▶ **PROBLEM STATEMENT**
Report every line below that has the string "Viewport" in it.

▶ **DATA**
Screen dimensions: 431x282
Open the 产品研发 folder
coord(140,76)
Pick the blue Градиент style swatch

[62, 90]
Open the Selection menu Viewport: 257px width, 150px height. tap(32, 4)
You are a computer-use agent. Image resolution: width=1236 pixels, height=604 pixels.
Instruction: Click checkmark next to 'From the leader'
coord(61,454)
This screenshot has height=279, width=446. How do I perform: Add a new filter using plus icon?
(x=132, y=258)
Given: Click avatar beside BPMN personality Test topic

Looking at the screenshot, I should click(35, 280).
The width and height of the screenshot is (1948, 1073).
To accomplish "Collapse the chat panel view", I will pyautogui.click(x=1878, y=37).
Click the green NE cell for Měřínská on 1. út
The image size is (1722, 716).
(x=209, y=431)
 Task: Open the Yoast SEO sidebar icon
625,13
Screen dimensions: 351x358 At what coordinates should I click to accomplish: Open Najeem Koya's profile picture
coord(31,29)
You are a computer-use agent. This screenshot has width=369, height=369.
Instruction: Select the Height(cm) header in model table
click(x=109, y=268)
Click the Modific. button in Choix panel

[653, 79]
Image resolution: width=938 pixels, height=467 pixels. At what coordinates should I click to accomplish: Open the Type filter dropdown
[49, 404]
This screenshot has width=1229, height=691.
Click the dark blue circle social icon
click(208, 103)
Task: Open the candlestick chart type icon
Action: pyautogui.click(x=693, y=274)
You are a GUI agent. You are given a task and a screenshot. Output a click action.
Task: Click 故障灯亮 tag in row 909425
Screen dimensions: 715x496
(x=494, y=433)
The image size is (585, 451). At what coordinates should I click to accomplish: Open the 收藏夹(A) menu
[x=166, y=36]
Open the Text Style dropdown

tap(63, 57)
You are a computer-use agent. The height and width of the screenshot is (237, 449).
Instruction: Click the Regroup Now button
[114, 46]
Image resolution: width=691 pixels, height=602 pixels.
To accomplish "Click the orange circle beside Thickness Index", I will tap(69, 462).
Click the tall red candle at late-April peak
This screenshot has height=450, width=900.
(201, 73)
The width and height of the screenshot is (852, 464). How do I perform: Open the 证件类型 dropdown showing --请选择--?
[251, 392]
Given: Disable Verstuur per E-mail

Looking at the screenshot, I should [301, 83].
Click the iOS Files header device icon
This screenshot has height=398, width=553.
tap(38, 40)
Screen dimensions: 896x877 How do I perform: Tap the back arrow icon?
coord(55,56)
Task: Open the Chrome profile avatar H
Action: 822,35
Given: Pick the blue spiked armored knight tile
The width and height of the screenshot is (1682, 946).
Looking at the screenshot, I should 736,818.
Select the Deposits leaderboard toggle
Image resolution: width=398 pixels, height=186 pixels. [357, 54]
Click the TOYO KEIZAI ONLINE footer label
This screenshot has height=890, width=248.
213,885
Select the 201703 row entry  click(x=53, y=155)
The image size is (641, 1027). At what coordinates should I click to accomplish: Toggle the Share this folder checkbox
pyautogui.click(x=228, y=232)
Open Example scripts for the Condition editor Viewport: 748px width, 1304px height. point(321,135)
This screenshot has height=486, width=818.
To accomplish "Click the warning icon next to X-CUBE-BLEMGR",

▶ **REPLY TO THE TASK**
Open the Selection menu Viewport: 257px width, 150px height. tap(32, 4)
Open Example scripts for the Condition editor Viewport: 748px width, 1304px height. point(321,135)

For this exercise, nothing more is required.